- AIM OF THE TASK
Line by line, restate the material exactly.

- RECORDS PROVIDED
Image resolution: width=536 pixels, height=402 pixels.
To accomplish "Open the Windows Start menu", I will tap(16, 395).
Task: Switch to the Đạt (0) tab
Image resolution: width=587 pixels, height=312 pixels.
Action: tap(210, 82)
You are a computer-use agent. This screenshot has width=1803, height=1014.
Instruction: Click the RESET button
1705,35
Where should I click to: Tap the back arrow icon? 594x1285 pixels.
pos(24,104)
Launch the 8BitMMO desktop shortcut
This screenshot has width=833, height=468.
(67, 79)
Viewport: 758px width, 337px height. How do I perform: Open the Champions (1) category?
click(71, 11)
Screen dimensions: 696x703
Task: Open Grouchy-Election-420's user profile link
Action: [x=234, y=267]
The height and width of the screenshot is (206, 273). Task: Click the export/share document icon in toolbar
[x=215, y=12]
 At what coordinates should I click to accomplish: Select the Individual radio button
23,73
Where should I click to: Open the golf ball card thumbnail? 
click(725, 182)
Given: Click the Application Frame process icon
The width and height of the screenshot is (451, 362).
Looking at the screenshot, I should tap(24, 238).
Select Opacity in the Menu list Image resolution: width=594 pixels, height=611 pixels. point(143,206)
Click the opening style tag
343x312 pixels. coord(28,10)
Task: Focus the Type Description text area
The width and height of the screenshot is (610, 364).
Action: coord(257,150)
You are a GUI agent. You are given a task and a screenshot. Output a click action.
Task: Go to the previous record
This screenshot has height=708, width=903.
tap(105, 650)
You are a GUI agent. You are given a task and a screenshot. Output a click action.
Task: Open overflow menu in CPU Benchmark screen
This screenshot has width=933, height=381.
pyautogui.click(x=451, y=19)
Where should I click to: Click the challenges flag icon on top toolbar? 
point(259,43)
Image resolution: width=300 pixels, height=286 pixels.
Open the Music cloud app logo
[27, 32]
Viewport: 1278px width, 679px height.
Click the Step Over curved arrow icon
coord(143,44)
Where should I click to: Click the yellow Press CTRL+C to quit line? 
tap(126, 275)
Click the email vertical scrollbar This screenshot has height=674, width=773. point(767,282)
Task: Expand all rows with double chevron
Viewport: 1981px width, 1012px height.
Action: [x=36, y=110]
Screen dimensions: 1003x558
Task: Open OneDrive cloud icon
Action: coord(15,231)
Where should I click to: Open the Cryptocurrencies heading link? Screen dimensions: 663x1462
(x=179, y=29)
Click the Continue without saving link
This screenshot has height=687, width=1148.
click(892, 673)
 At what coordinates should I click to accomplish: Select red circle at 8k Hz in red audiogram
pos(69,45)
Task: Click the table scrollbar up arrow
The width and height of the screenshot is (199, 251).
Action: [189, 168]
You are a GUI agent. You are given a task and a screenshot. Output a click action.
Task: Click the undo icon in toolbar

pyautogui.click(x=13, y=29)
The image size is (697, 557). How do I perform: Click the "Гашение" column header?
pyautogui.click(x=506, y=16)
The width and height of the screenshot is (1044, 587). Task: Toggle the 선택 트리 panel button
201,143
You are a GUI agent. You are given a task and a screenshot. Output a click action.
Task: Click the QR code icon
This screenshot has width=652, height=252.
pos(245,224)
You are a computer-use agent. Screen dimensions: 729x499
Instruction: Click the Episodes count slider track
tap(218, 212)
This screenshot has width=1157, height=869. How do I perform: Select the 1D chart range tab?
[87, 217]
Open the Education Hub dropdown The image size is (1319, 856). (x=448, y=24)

- EXERCISE RESPONSE
Image resolution: width=536 pixels, height=402 pixels.
To accomplish "Open the Windows Start menu", I will tap(16, 395).
Task: Switch to the Đạt (0) tab
Image resolution: width=587 pixels, height=312 pixels.
Action: tap(210, 82)
You are a computer-use agent. This screenshot has width=1803, height=1014.
Instruction: Click the RESET button
1705,35
Where should I click to: Tap the back arrow icon? 594x1285 pixels.
pos(24,104)
Launch the 8BitMMO desktop shortcut
This screenshot has width=833, height=468.
(67, 79)
Viewport: 758px width, 337px height. How do I perform: Open the Champions (1) category?
click(71, 11)
Screen dimensions: 696x703
Task: Open Grouchy-Election-420's user profile link
Action: [x=234, y=267]
The height and width of the screenshot is (206, 273). Task: Click the export/share document icon in toolbar
[x=215, y=12]
 At what coordinates should I click to accomplish: Select the Individual radio button
23,73
Where should I click to: Open the golf ball card thumbnail? 
click(725, 182)
Given: Click the Application Frame process icon
The width and height of the screenshot is (451, 362).
Looking at the screenshot, I should tap(24, 238).
Select Opacity in the Menu list Image resolution: width=594 pixels, height=611 pixels. point(143,206)
Click the opening style tag
343x312 pixels. coord(28,10)
Task: Focus the Type Description text area
The width and height of the screenshot is (610, 364).
Action: coord(257,150)
You are a GUI agent. You are given a task and a screenshot. Output a click action.
Task: Go to the previous record
This screenshot has height=708, width=903.
tap(105, 650)
You are a GUI agent. You are given a task and a screenshot. Output a click action.
Task: Open overflow menu in CPU Benchmark screen
This screenshot has width=933, height=381.
pyautogui.click(x=451, y=19)
Where should I click to: Click the challenges flag icon on top toolbar? 
point(259,43)
Image resolution: width=300 pixels, height=286 pixels.
Open the Music cloud app logo
[27, 32]
Viewport: 1278px width, 679px height.
Click the Step Over curved arrow icon
coord(143,44)
Where should I click to: Click the yellow Press CTRL+C to quit line? 
tap(126, 275)
Click the email vertical scrollbar This screenshot has height=674, width=773. point(767,282)
Task: Expand all rows with double chevron
Viewport: 1981px width, 1012px height.
Action: [x=36, y=110]
Screen dimensions: 1003x558
Task: Open OneDrive cloud icon
Action: coord(15,231)
Where should I click to: Open the Cryptocurrencies heading link? Screen dimensions: 663x1462
(x=179, y=29)
Click the Continue without saving link
This screenshot has height=687, width=1148.
click(892, 673)
 At what coordinates should I click to accomplish: Select red circle at 8k Hz in red audiogram
pos(69,45)
Task: Click the table scrollbar up arrow
The width and height of the screenshot is (199, 251).
Action: [189, 168]
You are a GUI agent. You are given a task and a screenshot. Output a click action.
Task: Click the undo icon in toolbar

pyautogui.click(x=13, y=29)
The image size is (697, 557). How do I perform: Click the "Гашение" column header?
pyautogui.click(x=506, y=16)
The width and height of the screenshot is (1044, 587). Task: Toggle the 선택 트리 panel button
201,143
You are a GUI agent. You are given a task and a screenshot. Output a click action.
Task: Click the QR code icon
This screenshot has width=652, height=252.
pos(245,224)
You are a computer-use agent. Screen dimensions: 729x499
Instruction: Click the Episodes count slider track
tap(218, 212)
This screenshot has width=1157, height=869. How do I perform: Select the 1D chart range tab?
[87, 217]
Open the Education Hub dropdown The image size is (1319, 856). (x=448, y=24)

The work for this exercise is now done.